Dass die bayerische Wirtschaft verhältnismäßig gut durch die Krise gekommen sei, ist also Aiwangers zentrale Botschaft. Nun aber müsse man "die Schrauben gezielt nachziehen", sagt er und macht deutlich, dass er da vor allem den Bund in der Pflicht sieht. Unter anderem fordert Aiwanger, die Unternehmenssteuern auf 25 Prozent zu senken, Solidaritätszuschlag und Erbschaftsscheuer abzuschaffen und die ermäßigte Mehrwertsteuer in der Gastronomie beizubehalten. "Wer der Wirtschaft etwas Gutes tun will", müsse die Liquidität der Unternehmen stärken, das habe oberste Priorität, um wettbewerbsfähig zu bleiben, sagt Aiwanger.

Um der Automobilindustrie und ihren Beschäftigten "wieder eine Perspektive" zu geben, brauche es außerdem steuerliche Subventionen oder Kaufanreize, auch für Fahrzeuge mit Verbrennungsmotoren, sagt Aiwanger, da ist er ganz auf Linie der CSU. Mit Blick auf die Gastronomie sagt er: "Bitte haltet durch!
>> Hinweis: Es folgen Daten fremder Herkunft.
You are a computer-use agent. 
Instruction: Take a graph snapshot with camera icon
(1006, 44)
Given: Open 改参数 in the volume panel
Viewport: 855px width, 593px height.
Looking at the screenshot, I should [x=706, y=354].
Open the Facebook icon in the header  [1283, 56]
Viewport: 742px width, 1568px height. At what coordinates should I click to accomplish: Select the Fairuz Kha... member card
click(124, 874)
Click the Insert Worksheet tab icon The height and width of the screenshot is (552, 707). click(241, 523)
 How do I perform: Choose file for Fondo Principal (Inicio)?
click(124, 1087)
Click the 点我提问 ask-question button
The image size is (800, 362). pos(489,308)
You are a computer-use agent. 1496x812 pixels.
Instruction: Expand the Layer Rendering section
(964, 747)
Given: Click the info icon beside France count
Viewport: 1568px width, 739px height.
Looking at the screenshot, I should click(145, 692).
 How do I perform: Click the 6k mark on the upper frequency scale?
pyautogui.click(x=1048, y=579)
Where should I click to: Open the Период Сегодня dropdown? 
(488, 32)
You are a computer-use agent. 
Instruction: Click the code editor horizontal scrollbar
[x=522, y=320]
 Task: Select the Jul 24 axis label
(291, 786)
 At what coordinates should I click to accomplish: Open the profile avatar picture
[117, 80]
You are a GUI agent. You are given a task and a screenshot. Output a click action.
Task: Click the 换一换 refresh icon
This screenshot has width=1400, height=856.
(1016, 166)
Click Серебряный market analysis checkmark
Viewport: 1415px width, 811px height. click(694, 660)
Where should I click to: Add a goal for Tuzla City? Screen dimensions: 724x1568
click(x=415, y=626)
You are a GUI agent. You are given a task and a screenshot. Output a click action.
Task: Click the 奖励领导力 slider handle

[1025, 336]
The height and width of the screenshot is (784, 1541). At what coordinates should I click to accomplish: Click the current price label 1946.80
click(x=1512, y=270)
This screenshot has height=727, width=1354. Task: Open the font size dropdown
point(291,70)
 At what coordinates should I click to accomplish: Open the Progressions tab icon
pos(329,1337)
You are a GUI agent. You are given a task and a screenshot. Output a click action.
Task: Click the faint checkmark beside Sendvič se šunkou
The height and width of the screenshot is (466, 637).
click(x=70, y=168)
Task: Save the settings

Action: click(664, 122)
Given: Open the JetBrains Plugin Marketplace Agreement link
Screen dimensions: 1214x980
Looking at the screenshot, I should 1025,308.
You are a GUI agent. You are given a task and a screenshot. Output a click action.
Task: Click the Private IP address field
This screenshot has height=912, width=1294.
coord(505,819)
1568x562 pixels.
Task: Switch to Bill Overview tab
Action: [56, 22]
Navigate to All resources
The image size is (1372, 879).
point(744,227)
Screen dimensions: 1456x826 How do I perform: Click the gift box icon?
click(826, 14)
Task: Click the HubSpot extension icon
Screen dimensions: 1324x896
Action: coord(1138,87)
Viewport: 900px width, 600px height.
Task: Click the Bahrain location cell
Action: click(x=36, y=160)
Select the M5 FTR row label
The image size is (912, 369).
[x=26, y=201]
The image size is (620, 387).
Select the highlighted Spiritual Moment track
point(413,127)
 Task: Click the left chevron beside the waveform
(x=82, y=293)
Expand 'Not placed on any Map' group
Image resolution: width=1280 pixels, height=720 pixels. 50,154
Wir tun, was wir können, um diese Branche zu unterstützen." Dann spricht er über "Luftwäscher, Benebelungen, Bestäubungen", über Technik, die in Wirtshäusern und Kneipen dafür sorgen soll, "die Aerosole in den Griff zu bekommen". In der Gastronomie, verspricht er, "wird die Technik vieles lösen".

Es ist ein Ritt durch praktisch alle Themen, den Aiwanger in seiner Regierungserklärung hinlegt. Wasserstoff, Windkraft, Landwirtschaft, fast nichts lässt der Minister aus. Sehr gehetzt wirkt das manchmal. Und nicht sehr überzeugend, findet die Opposition. "Wenig Inspirierendes, Innovatives, Neues, Visionäres", sagt etwa Grünen-Fraktionschefin Katharina Schulze. Außer der Hightech-Agenda und der Wasserstoffstrategie stamme alles "aus der Mottenkiste", wovon Aiwanger gesprochen habe, sagt die SPD-Abgeordnete Annette Karl. "Mit dem Finger auf den Bund zu zeigen", sei nicht genug. Am ungnädigsten geht erwartungsgemäß die AfD mit Aiwanger um. Deren Fraktionschef Ingo Hahn nennt die Staatsregierung den "Hauptverursacher" einer wirtschaftlichen "Misere".

Kurz danach verlässt Aiwanger den Plenarsaal. Obwohl die Debatte zu seiner Regierungserklärung noch läuft. Zum Missfallen von SPD-Fraktionschef Horst Arnold, der Landtagsvizepräsident Karl Freller (CSU) auffordert, Aiwanger zurückzuholen. Noch bevor Freller das tun kann, marschiert der Minister zurück in den Saal. Warum er gegangen ist? "Ich habe Hunger gehabt", sagt Aiwanger.